■ AIM:
Update the records from the line that contains "The width and height of the screenshot is (1200, 706)." through the end, both included, by replacing "screenshot" with "image" and leaving everything else the same. Leave the pictures out of your answer.

■ RECORDS SHOWN:
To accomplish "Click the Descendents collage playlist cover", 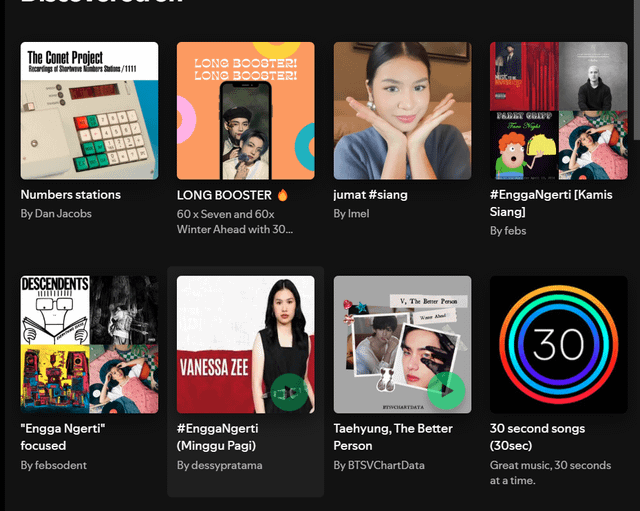I will (x=89, y=345).
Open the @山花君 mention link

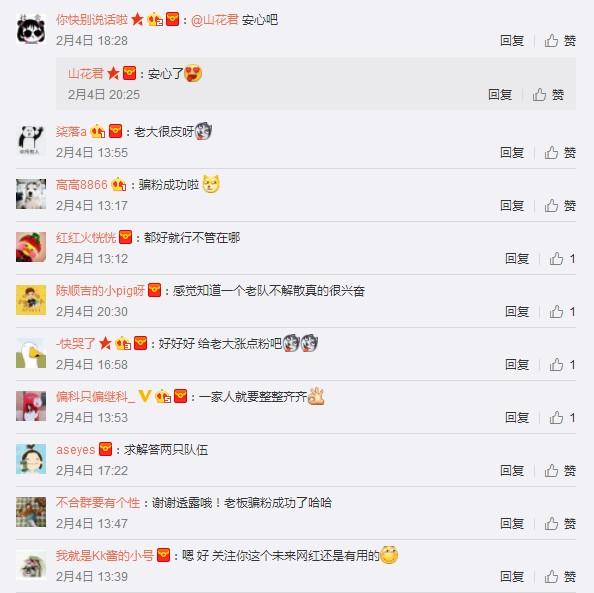[214, 20]
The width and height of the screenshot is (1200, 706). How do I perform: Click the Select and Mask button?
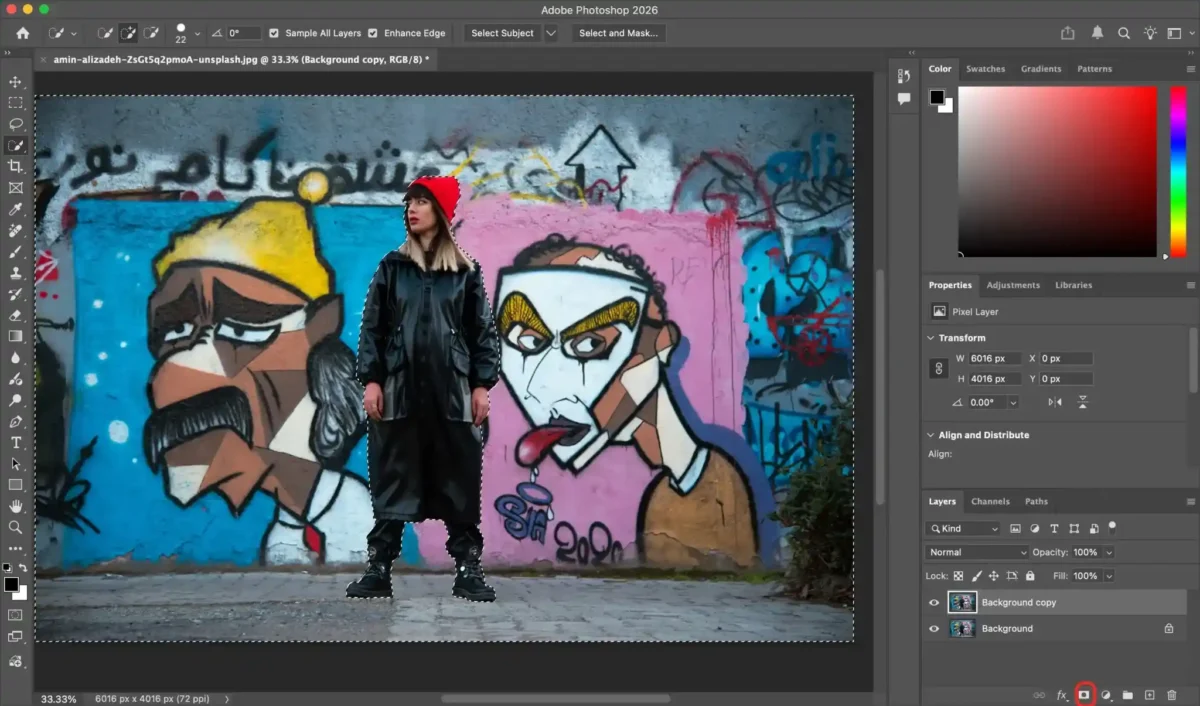coord(618,33)
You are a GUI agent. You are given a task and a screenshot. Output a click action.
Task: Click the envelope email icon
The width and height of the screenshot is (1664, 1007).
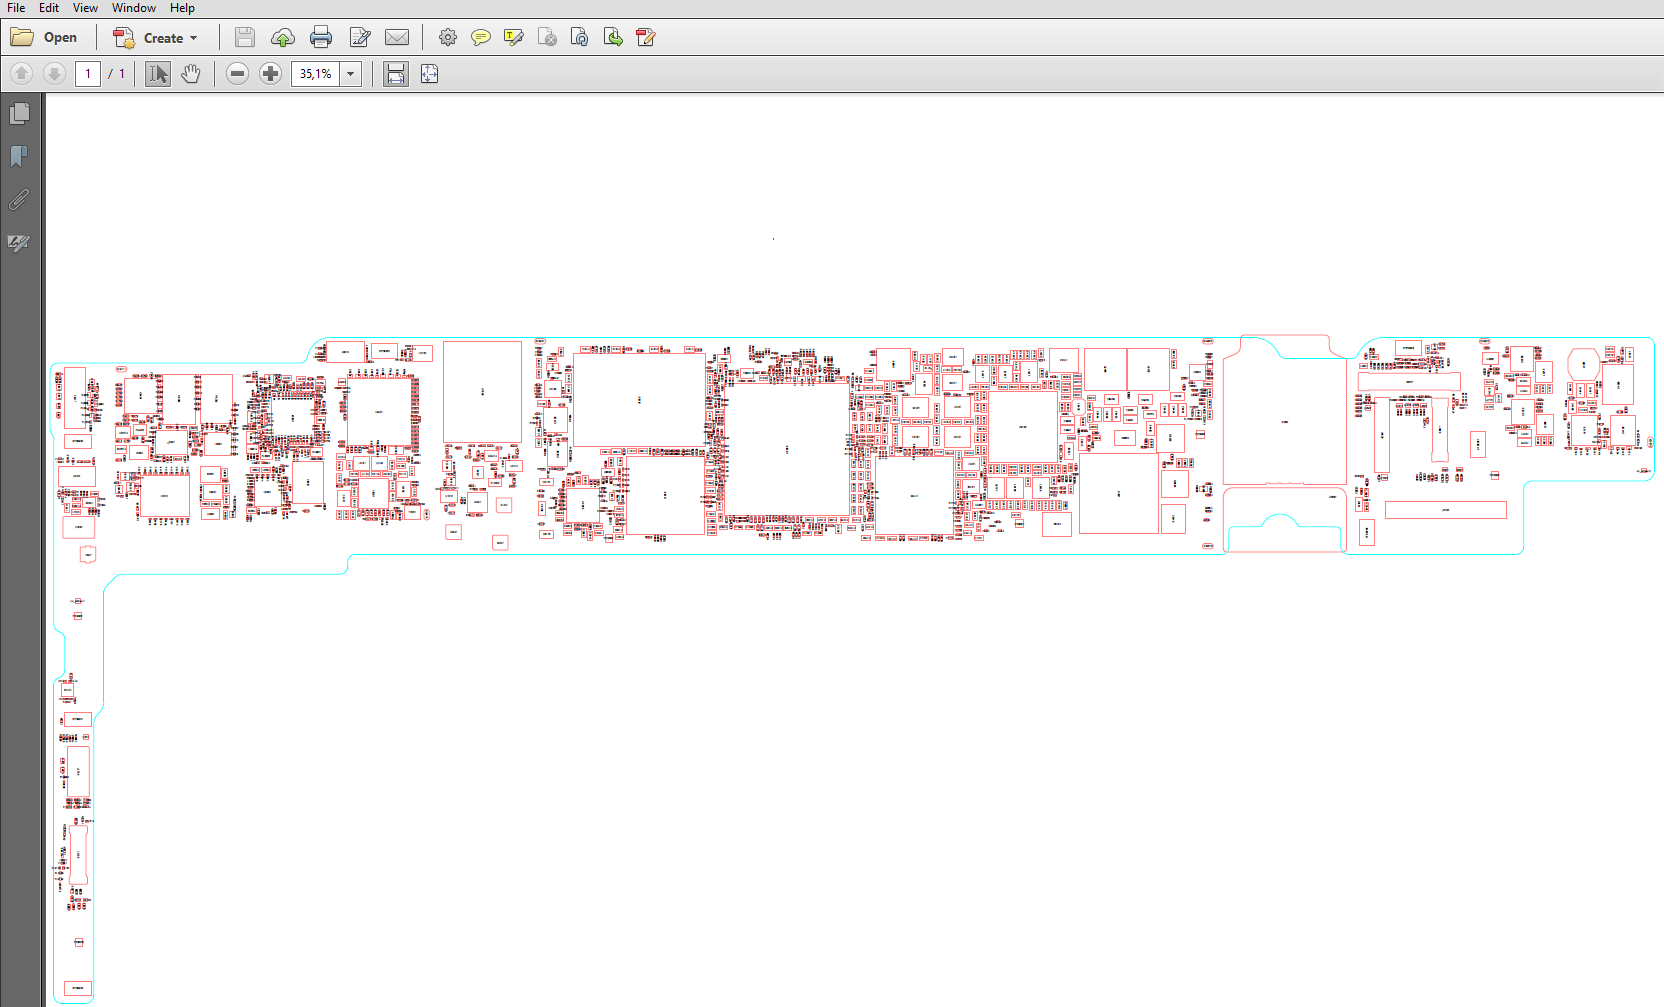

■ SOLUTION FOR THIS TASK:
The width and height of the image is (1200, 706). How do I perform: Click the Select and Mask button?
coord(618,33)
You are a GUI agent. You are given a task and a image. Output a click action.
Task: Click the envelope email icon
The width and height of the image is (1664, 1007).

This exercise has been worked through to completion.